Just an addendum from the distaff side of this crew:
I’d really looked forward to seeing the Alhambra and especially the gardens (a
real surprise, I’m sure, to my friends.) We got a nice early start with the
light just getting good when we got to the entry. Just past the turnstiles we
were greeted by the nicest of welcomes – one of the local cats, obviously in
desperate need of a couple of good pats. We obliged, and Warren got a picture.
How lovely to get a cat-fix! (We ran into other cat residents later, but these,
although willing to hustle over when you sat down on the hope of a donation of
food, were wary and unwilling to be touched.) DO NOT mention this to Mapie.

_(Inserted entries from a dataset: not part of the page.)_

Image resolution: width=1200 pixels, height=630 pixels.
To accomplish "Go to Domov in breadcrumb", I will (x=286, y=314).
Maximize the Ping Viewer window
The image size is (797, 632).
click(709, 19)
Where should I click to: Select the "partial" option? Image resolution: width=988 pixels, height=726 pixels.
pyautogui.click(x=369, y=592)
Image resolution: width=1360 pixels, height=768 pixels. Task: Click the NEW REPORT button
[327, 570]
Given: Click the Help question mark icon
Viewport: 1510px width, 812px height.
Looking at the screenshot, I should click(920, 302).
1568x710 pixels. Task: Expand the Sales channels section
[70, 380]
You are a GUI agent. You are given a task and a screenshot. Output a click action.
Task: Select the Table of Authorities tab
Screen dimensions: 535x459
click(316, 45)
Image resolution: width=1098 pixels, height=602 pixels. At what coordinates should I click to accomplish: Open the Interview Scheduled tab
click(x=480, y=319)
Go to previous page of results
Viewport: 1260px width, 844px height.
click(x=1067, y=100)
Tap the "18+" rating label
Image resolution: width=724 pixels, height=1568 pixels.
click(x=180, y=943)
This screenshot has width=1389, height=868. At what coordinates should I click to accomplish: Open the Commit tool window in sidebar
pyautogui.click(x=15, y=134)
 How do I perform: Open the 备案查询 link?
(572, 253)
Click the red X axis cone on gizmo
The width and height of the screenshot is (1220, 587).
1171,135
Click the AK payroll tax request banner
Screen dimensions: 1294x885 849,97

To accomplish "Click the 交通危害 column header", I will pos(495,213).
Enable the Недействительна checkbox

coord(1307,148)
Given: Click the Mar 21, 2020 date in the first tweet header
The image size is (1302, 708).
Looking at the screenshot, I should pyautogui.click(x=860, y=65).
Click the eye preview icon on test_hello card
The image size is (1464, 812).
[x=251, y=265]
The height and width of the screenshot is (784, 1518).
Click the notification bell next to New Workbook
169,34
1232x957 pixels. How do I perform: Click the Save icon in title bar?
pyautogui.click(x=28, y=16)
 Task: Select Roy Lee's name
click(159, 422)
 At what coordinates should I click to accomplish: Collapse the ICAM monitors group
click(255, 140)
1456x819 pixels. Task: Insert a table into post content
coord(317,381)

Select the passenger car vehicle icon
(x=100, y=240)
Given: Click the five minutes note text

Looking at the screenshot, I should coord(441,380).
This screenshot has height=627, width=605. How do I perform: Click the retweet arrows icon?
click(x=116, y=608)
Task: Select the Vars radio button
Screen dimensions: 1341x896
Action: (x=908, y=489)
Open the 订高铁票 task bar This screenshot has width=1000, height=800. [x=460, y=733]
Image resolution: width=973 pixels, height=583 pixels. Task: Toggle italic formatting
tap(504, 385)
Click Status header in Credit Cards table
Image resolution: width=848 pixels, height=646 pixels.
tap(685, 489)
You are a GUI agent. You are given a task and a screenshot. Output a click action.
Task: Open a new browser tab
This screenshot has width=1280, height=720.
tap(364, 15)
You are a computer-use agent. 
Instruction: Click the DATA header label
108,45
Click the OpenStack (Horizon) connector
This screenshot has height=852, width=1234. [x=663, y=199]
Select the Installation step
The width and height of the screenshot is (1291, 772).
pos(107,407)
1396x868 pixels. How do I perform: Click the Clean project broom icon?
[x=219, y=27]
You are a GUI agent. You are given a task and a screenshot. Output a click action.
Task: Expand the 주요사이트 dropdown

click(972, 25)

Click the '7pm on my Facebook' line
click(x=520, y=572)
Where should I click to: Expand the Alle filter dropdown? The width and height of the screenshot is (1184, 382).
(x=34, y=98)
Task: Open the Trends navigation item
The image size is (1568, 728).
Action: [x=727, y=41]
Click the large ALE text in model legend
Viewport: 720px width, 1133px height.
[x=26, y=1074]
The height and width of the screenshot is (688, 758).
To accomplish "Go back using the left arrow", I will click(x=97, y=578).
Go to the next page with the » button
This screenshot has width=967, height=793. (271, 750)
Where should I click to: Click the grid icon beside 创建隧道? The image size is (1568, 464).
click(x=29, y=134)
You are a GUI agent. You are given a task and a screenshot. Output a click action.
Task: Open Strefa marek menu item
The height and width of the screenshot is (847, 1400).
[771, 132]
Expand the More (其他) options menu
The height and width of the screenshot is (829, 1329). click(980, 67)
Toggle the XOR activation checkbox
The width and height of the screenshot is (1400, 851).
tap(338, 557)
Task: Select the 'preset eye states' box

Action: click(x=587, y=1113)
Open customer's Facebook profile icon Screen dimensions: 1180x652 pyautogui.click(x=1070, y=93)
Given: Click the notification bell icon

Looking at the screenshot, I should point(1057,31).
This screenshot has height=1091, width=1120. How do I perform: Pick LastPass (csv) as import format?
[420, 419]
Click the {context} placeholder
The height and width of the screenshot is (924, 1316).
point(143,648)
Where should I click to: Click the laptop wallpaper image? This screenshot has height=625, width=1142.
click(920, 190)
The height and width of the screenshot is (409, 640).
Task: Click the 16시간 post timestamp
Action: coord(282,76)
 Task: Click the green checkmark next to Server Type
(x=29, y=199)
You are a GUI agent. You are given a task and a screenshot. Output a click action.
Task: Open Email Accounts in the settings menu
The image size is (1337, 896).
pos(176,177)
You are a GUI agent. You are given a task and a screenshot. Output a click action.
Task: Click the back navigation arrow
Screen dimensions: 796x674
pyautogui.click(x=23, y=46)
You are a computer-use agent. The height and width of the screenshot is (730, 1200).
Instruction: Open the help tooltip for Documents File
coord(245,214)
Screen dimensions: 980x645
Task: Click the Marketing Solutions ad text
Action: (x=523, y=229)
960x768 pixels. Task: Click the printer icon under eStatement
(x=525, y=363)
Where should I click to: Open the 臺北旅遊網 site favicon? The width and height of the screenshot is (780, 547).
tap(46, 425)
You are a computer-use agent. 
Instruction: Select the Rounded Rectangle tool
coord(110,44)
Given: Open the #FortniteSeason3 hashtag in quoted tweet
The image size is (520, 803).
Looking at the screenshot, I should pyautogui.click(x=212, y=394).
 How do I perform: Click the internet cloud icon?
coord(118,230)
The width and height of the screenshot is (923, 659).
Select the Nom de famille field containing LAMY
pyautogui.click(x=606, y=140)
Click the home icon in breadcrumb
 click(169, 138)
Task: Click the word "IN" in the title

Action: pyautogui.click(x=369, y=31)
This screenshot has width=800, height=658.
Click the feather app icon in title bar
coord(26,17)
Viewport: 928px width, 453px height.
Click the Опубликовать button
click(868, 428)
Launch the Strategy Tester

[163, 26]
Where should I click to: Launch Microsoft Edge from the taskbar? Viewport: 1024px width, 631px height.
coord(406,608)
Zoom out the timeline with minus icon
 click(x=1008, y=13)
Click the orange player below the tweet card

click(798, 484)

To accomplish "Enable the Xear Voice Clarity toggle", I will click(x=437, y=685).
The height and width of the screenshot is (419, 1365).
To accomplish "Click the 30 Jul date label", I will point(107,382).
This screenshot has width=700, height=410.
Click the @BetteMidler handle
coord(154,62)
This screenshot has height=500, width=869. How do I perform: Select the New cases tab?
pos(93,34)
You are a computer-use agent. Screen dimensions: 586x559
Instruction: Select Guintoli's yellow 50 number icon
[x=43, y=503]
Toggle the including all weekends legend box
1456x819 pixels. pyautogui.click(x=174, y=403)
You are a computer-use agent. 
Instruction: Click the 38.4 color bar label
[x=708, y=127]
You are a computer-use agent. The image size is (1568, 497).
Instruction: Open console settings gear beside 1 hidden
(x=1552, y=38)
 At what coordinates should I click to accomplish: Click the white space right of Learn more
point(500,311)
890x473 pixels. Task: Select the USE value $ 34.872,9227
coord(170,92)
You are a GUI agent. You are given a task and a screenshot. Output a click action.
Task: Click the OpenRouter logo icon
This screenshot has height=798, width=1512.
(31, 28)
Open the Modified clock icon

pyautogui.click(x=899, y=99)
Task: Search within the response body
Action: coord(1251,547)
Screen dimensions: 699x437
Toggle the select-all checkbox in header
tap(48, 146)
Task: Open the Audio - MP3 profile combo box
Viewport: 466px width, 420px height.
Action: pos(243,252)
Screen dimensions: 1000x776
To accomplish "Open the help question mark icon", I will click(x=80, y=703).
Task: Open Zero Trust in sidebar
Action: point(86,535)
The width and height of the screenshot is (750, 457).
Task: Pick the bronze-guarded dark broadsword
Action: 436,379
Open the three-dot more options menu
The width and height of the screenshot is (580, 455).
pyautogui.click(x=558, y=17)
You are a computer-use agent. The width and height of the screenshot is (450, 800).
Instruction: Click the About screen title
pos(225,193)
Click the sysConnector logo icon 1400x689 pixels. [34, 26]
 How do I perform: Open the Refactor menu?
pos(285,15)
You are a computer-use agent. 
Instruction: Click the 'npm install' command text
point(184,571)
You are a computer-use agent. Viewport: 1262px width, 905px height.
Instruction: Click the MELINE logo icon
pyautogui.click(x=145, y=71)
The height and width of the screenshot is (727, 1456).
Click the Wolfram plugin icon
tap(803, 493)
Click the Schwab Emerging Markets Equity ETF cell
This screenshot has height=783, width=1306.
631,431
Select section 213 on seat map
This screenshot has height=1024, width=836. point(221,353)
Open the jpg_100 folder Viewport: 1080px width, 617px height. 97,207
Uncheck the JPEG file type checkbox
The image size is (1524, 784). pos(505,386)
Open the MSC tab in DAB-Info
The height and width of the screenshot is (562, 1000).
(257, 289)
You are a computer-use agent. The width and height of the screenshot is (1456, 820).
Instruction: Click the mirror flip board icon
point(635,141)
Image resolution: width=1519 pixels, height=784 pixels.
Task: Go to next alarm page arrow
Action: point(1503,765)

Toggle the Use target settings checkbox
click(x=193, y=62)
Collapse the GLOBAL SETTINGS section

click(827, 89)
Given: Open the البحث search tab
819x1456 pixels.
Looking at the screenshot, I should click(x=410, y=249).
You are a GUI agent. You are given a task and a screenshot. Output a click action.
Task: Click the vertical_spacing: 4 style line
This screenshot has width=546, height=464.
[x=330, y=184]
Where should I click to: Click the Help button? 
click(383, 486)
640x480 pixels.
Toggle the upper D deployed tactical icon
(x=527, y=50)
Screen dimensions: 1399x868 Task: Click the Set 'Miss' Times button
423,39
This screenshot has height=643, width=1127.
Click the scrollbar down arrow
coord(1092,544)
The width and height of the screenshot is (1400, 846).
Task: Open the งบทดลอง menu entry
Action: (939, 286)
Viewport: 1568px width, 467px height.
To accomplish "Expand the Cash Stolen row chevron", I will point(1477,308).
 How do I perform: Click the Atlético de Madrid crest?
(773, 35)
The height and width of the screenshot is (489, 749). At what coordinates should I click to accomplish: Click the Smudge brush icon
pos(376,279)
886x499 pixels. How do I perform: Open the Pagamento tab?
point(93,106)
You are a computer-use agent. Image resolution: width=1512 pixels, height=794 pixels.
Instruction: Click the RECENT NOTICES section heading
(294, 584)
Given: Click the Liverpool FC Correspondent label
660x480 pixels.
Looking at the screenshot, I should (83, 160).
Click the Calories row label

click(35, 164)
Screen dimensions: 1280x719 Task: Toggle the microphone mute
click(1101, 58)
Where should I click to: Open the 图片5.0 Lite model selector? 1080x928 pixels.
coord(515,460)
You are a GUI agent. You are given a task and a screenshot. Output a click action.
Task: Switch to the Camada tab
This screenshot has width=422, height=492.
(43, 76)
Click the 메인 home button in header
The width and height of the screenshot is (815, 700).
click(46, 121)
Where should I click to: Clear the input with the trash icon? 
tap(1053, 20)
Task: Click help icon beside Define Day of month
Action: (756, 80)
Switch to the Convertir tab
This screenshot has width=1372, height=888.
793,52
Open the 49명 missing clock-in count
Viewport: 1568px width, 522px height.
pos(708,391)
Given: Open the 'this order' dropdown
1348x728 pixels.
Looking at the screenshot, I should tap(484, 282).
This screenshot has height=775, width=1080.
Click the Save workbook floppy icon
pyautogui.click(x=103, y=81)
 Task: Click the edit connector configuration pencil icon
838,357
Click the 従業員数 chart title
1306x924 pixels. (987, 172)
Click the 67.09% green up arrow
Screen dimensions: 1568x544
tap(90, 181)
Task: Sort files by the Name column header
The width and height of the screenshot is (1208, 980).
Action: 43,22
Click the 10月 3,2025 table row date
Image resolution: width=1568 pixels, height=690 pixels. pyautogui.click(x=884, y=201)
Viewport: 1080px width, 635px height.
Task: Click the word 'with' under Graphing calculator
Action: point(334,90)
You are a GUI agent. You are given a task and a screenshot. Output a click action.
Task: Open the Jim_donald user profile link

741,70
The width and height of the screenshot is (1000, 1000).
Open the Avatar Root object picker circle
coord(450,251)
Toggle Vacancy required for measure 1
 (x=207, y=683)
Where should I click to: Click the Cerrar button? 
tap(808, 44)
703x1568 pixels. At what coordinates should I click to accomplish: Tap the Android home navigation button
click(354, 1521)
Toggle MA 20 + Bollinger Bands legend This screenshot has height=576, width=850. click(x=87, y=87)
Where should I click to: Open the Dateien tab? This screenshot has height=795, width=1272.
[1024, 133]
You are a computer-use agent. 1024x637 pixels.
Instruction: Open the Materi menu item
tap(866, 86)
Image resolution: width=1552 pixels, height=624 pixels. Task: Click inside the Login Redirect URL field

We continued on up into the Generalife gardens and
every section of it just got better and better. I was so delighted at how many
things were still blooming. Amazingly there were iris (!), and roses, salvia
and lavender, marigolds and ageratum, not to mention orange trees heavy with
fruit, persimmons hanging like Christmas ornaments on bare limbs, and the last
of the granadas (pomegranates) for which the city is named and which are its
symbol. One of the downsides of winter travel is not seeing the gardens at
their best, but one of the positives is being able to see them in quiet and at
leisure. We got to a lovely walled garden at the summer palace with a Moorish
tiles, a plashing fountain, little bathing birds, blooming roses and even a another
caretaker cat, and we had it totally to ourselves for over fifteen minutes, to
just sit in the sun and enjoy. I never dreamed I’d get to see the Generalife in
such “privacy.”


We spent several hours wandering through the various
Alhambra gardens. Everywhere are the famous Moorish fountains. Fountains in all
sorts of shapes, scalloped, incised, plain, quiet fountains, noisy fountains, and
still basins. One will start high up from a ferny grotto cut into a rock wall, then
its water will be channeled down through tile “gutters” (such a negative word
for these beautiful little sparkling, chuckling streams) through the gardens down
to a lotus shaped fountain under a trellis, and then from there through the
gutters to another bowl shaped vessel with a splasher in the center set among
tall tree roses, back into more channels down to a basin among low rosemary
hedges, on into more channels and lastly into a long shallow still fish pond
with water lilies.

And the paths among the hedged gardens – they’re
rocks about the size of a lemon or lime, set on edge to channel the rain away,
and set in patterns, geometric or floral or heraldic. The bright autumn leaves
are lying on them in drifts, and the reflections from the water play and dance across
the textures of the rocks and the leaves and an occasional fallen flower petal.
Gertrude Jekyll, the famous British gardener, talked
about having “garden rooms” each with its own character and with views into the
next “room.” These Moorish gardeners appear to have perfected this art at least
600 years ago, since much of the layout and planning of these gardens dates
from then. These Alhambra gardens are some of the oldest in Europe. We walked
though one garden room after another, each with its own plantings, each with
some special feature whether a fountain or view or tree.
I realize I’m going on for too long, but these
gardens just delighted me. Warren took picture after picture and I’m going to
be glad for every one.
Granada is the fruit of muslim paradise (symbol)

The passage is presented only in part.